The S&P Dow Jones Indices report confirms the outcome of this math. Over 25 years, 87% of active large-cap funds end up below the index. Over 15 years, that figure is 84%. Over 10 years, it is 83%. The longer the horizon, the more the fee drag compounds against the active manager.
The visualization
The following table compares two $100,000 investments over 25 years. Both start with the same gross market return of 7.00%. The index fund deducts 0.04% annually. The active fund deducts 0.68% annually.
| Year | Index Fund Balance (0.04% fee) | Active Fund Balance (0.68% fee) | Value Difference |
|---|---|---|---|
| 0 | $100,000 | $100,000 | $0 |
| 5 | $139,636 | $137,154 | $2,482 |
| 10 | $194,784 | $188,292 | $6,492 |
| 15 | $271,563 | $258,478 | $13,085 |
| 20 | $378,402 | $354,772 | $23,630 |
| 25 | $581,328 | $462,017 | $119,311 |
The table assumes a constant 7.00% gross return for both portfolios. The only variable is the expense ratio. By year 10, the fee spread has cost the active investor nearly $6,500 in lost growth. By year 25, the active fund ends with $462,017, while the index fund ends with $581,328.

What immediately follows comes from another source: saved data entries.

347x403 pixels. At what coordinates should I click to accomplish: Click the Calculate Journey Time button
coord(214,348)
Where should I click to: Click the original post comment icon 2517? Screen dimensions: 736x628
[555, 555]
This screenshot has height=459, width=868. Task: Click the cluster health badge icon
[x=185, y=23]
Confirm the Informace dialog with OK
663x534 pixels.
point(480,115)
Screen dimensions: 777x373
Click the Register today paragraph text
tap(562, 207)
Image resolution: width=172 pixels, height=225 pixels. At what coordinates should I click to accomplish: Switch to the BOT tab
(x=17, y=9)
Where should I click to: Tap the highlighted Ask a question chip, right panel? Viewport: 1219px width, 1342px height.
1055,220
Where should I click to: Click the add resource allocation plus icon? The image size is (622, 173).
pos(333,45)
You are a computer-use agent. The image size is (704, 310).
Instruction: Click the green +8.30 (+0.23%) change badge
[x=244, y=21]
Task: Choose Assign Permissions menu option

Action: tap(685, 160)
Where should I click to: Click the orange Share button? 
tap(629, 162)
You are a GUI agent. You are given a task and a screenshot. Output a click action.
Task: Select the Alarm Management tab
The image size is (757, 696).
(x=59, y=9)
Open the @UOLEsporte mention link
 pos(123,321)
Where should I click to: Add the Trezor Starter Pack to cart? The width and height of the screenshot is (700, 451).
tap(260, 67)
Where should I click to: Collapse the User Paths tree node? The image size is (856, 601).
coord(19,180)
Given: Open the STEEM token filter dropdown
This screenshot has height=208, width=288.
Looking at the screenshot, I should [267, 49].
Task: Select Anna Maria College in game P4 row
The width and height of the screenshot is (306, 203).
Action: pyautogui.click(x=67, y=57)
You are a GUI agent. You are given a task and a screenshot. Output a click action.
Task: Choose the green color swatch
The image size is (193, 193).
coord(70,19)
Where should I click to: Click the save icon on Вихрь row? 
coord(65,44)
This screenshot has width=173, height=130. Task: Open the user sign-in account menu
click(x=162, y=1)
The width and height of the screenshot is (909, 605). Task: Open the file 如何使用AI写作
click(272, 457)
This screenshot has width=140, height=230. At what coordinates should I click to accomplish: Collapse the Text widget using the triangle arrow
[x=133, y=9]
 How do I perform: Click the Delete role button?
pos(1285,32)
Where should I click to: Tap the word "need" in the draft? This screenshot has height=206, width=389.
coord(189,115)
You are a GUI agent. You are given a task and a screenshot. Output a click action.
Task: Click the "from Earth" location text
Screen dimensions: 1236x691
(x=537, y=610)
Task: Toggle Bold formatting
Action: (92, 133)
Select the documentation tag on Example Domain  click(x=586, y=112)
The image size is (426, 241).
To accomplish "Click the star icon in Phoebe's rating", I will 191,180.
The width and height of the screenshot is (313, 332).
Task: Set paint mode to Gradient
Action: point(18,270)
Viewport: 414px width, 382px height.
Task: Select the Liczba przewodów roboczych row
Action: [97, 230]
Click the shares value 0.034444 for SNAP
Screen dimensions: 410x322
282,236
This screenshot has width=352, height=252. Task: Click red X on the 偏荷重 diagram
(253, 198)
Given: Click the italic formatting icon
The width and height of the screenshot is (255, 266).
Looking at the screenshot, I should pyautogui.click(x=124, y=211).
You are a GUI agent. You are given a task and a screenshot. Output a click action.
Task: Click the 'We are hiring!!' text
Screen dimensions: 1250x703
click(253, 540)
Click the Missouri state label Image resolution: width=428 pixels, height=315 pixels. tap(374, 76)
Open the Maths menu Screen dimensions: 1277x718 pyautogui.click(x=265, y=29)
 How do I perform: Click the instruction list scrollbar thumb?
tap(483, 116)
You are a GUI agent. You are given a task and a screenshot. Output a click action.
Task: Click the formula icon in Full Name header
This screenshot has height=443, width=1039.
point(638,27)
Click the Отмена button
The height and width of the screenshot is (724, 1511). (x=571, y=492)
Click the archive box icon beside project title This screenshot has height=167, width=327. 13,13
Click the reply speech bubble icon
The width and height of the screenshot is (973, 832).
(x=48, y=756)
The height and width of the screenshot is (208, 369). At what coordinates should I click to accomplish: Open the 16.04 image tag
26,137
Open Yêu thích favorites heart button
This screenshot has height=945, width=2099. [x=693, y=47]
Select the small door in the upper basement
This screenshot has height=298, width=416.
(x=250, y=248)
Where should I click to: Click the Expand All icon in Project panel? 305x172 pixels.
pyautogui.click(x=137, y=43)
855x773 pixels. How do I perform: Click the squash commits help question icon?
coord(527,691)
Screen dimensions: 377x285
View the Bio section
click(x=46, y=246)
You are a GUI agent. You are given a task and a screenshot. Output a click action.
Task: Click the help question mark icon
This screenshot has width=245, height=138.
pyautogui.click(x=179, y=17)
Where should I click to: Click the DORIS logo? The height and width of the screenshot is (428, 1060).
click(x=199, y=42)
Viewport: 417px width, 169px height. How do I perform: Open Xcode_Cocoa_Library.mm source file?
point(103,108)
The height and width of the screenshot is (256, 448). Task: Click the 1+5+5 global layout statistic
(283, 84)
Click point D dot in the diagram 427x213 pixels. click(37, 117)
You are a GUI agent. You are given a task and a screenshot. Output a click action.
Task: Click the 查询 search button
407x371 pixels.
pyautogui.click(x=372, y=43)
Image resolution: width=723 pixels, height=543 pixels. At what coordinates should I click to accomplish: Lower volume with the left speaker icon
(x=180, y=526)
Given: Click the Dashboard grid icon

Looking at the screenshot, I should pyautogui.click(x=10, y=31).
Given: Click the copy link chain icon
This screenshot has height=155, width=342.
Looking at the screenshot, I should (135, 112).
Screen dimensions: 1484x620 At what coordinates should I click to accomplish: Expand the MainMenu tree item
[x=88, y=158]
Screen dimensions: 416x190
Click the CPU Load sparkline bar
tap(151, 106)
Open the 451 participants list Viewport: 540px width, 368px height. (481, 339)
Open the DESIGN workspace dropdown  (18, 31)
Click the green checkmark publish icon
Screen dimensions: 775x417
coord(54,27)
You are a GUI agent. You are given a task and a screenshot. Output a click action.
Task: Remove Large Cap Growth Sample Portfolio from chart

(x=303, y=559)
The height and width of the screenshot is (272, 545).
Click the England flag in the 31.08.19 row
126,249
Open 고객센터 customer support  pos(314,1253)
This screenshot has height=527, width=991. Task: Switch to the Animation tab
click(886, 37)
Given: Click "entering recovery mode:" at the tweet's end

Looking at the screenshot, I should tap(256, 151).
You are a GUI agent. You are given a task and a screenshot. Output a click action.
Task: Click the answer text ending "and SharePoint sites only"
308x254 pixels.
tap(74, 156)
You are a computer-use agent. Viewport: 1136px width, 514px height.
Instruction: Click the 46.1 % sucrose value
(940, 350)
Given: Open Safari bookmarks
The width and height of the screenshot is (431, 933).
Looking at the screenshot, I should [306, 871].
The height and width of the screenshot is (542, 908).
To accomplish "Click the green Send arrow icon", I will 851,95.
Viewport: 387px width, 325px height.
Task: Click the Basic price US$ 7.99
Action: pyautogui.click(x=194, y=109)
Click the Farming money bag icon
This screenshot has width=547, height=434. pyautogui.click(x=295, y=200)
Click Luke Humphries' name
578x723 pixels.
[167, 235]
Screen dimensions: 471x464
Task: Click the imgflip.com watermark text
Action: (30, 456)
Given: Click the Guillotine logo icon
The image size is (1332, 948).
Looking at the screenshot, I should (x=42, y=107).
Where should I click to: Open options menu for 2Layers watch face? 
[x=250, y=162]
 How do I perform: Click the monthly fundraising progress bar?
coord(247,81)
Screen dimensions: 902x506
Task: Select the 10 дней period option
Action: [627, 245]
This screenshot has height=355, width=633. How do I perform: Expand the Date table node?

The difference of $119,311 represents roughly 20.5% of the index fund’s final value. This loss is not recovered in future years. The active fund must outperform the index by more than the fee spread just to break even, and then by a wider margin to make up the lost compounding.
The synthesis
The fee spread explains the majority of the underperformance, but it is not the only factor. Active managers trade more frequently than passive indexes, which creates a second layer of cost: transaction fees and capital gains taxes.
When a manager sells a winning stock to buy another, the fund realizes capital gains. These gains are passed to the shareholder, creating a taxable event even if the shareholder did not sell their shares. The S&P Dow Jones Indices report notes that turnover rates in active funds average 60% to 80% annually, compared to near 0% for buy-and-hold index funds. This turnover generates friction costs that are not included in the expense ratio but still reduce net returns.
Additionally, the SPIVA data addresses survivorship bias. Older reports sometimes excluded funds that closed down, which artificially inflated the performance of the remaining “survivors.” The current methodology includes dead funds in the average performance calculation. This means the 87% underperformance rate accounts for funds that failed entirely, not just those that stayed open. The statistic reflects the reality of the entire universe of funds, not just the winners.
The math says fees compound. The behavior says investors chase past performance. When an active fund outperforms for five years, investors pour money into it. When it reverts to the mean in year six, the capital remains locked in, continuing to pay the higher fee. This cycle allows the fee drag to accumulate even during periods of short-term outperformance.
The closer
The fee spread costs $119,311 on a $100,000 investment over 25 years. That is not a fee; that is a permanent reduction in capital that cannot be earned back without additional risk. The 87% underperformance rate is not a prediction of market direction; it is the arithmetic certainty of paying for a service that statistically fails to cover its own cost. For an investor, the choice is between a guaranteed 0.04% drag or a variable 0.68% drag that fails to deliver the alpha 87% of the time. The math says the index fund keeps the $119,000. The active fund spends it on management.